Queer Spaces is a 2022 anthology book edited by Adam Nathaniel Furman and Joshua Mardell. It was published by RIBA.

==Contents==
The book is a global survey chosen by writers, activists, film-makers, artists, researchers and urban geographers that meet their definition of a queer space. The foreword is written by Olivia Laing.

==Reception==
Reviewing the book for The Guardian, critic Rowan Moore concluded that the book was " ... generous in range and rich in creativity. It doesn't try to draw conclusions, just to offer examples of what Furman calls "spaces where you can act freely in a manner that is truly consonant with your inner self". Which, really, is a fair definition of what all architecture should achieve". Moore felt that the book acknowledged its relationship to the 1997 book Queer Space by Aaron Betsky and that the newer book was "looser and broader" with a wider definition of queer. Moore identified themes of interiority "to create inner worlds protected from external aggression and misunderstanding", "ingenuity and subversion" and "a free and transgressive attitude to the conventions of architecture and construction" as prevalent in the creation of queer spaces.
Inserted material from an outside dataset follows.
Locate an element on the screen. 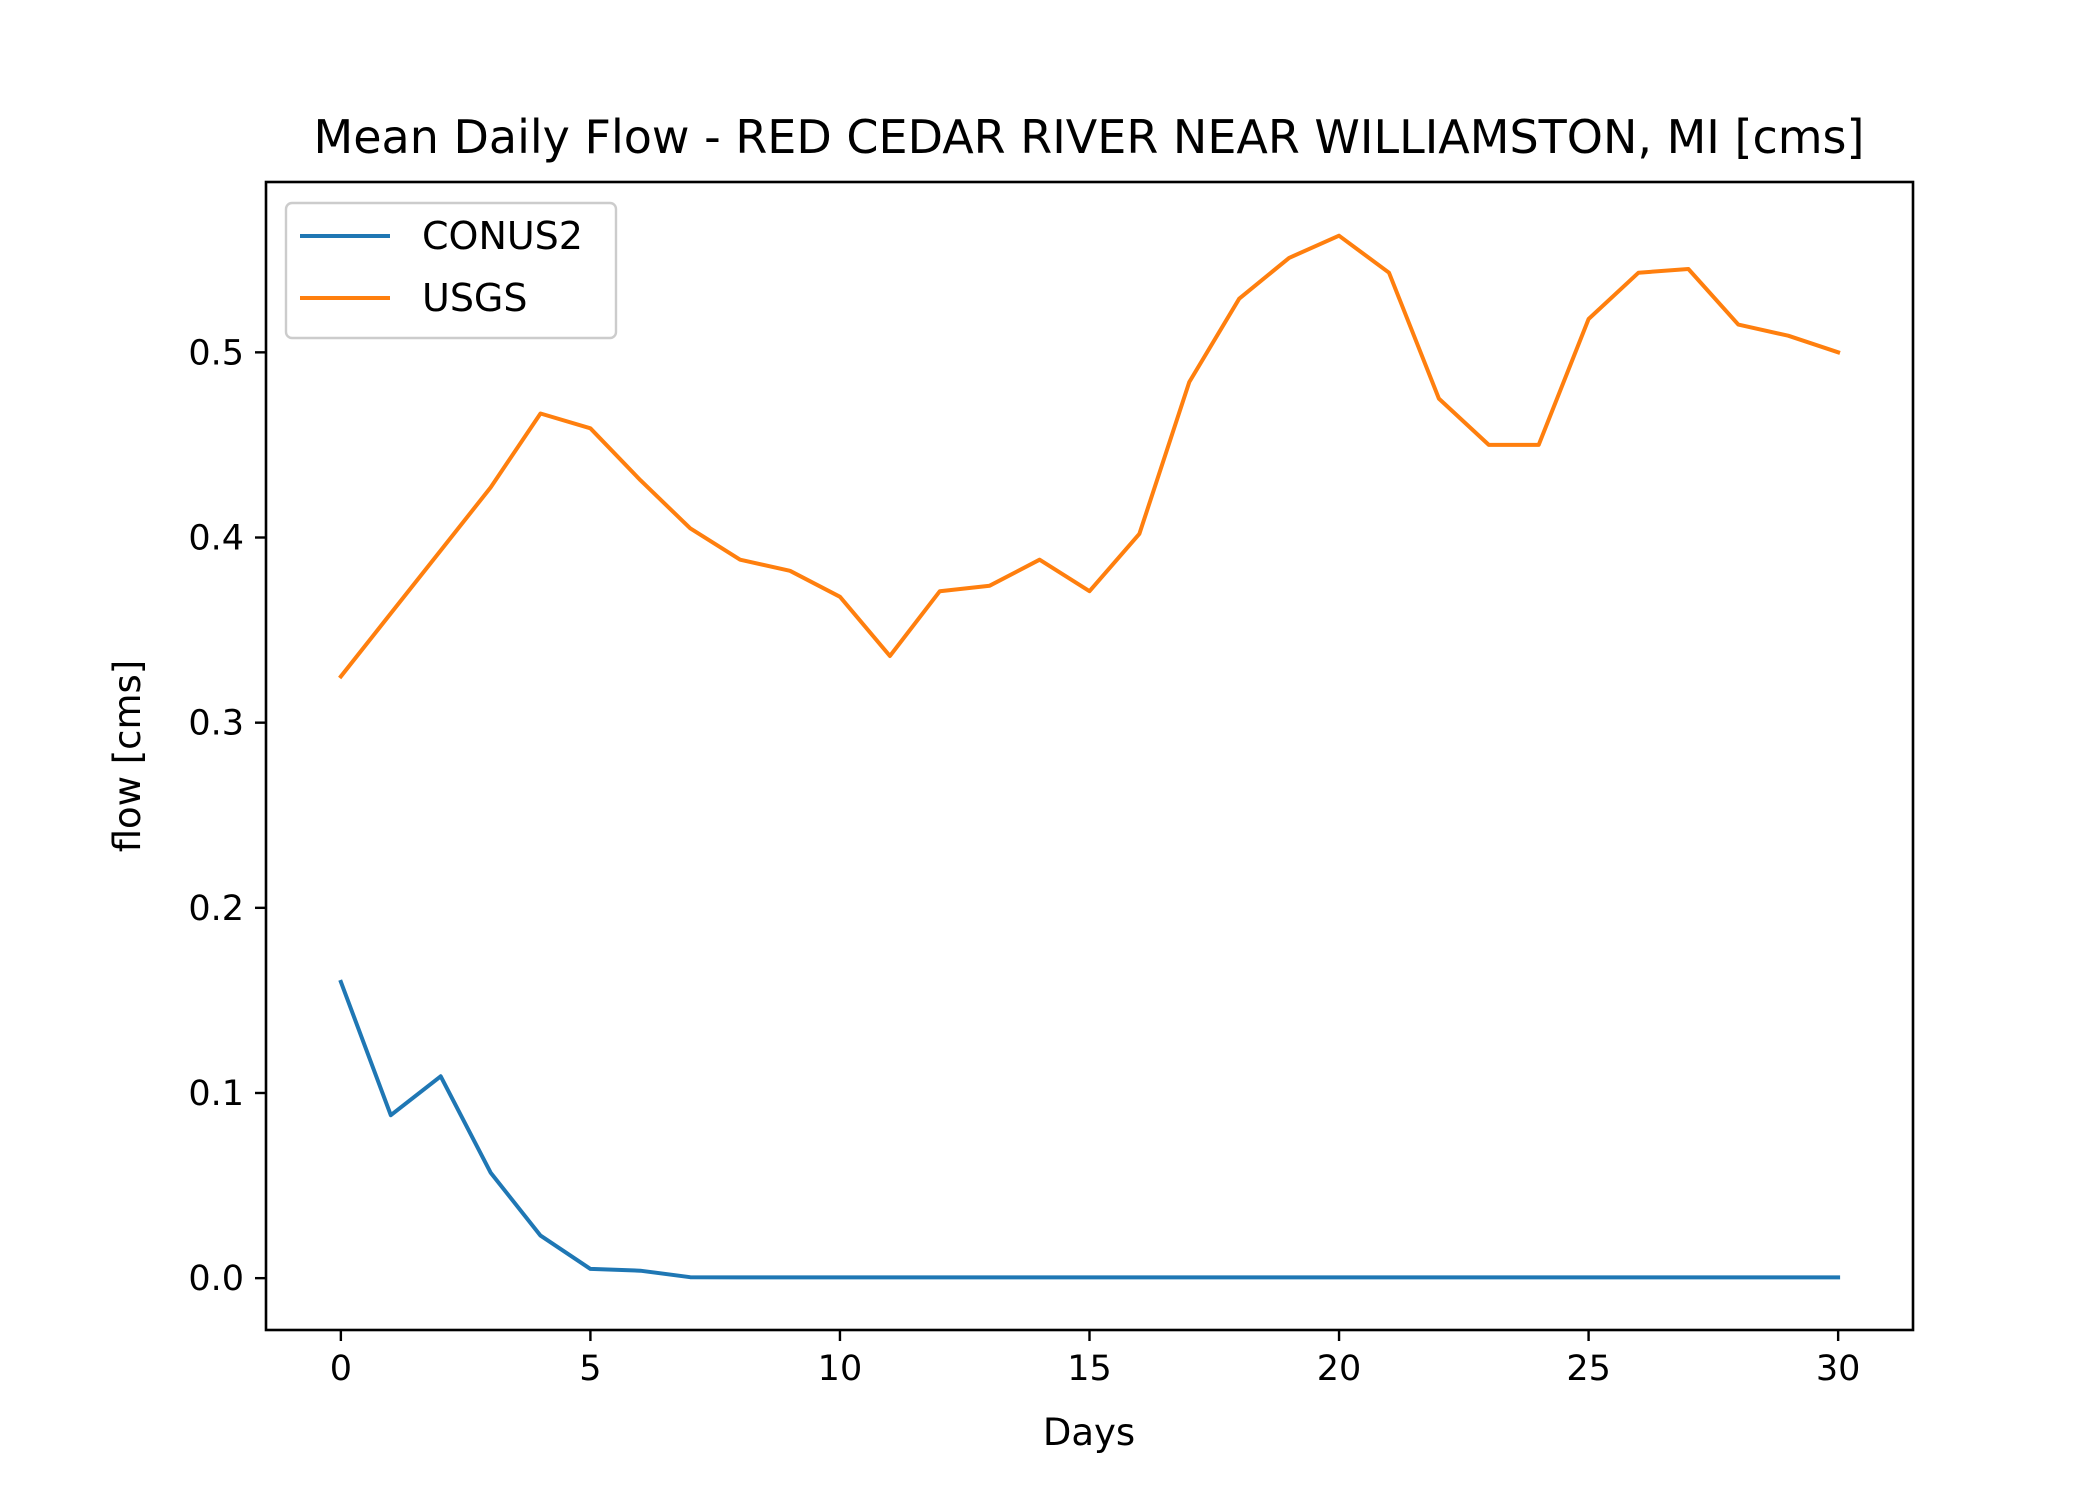 This screenshot has width=2100, height=1500. y-tick-label: 0.5 is located at coordinates (216, 353).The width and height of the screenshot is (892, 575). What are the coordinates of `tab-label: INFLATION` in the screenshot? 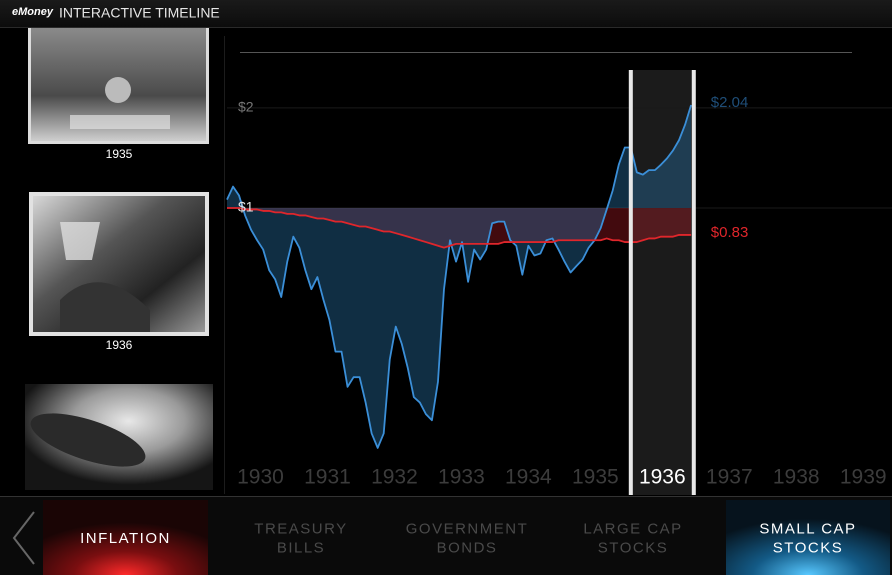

Max L Zarzycki reviewed the book in a joint review with Wild Things: the Disorder of Desire by Jack Halberstam in the Architectural Review. Zarzycki described it as "a constellation of spaces both existing and past, that have been adopted or appropriated by queer communities as venues for the production of more radical ways of being and becoming". The spaces chosen highlight the "tense negotiations" with "visibility and legibility" with traditional places of power and "myriad resistances".

E.B. Boatner in Lavender magazine described it as a "volume to keep close and savor".